• [What the task requires]:
From the rows below, pick out each line that contains the word "size" and copy those lines unchanged.

— begin Records provided —

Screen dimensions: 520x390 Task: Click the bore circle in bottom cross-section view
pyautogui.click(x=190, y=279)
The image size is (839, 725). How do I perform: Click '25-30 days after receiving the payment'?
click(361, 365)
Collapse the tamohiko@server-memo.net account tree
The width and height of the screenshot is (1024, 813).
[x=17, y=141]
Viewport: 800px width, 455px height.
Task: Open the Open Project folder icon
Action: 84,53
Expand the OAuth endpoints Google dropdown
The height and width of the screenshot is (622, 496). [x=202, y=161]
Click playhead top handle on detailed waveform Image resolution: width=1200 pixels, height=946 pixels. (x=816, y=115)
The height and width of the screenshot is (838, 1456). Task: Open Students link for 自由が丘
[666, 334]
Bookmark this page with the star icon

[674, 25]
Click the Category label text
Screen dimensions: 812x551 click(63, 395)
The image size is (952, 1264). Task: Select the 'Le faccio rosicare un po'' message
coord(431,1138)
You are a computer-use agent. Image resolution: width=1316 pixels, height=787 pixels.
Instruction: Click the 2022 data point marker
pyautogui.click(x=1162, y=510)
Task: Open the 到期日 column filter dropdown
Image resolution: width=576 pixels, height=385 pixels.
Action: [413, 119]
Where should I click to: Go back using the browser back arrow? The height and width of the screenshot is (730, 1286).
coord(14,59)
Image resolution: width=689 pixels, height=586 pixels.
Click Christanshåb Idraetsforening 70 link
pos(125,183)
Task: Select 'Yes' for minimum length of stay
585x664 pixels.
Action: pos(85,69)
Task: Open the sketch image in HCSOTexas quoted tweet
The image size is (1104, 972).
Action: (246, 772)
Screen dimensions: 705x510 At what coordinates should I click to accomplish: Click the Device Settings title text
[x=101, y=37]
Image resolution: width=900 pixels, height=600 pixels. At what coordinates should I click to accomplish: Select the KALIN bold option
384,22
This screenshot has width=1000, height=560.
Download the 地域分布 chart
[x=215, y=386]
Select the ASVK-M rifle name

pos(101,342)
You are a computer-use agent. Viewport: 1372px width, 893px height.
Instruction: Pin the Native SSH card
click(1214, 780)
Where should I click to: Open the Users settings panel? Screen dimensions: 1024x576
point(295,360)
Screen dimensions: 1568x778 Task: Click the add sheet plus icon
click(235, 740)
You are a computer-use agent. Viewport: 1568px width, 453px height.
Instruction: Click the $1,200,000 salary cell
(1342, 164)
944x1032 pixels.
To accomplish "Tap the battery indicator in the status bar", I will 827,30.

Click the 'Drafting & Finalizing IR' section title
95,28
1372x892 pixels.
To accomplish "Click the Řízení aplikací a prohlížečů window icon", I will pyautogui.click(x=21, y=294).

— end Records provided —

• [Solution for this problem]:
The image size is (839, 725). How do I perform: Click '25-30 days after receiving the payment'?
The image size is (952, 1264). Task: Select the 'Le faccio rosicare un po'' message
The image size is (1104, 972).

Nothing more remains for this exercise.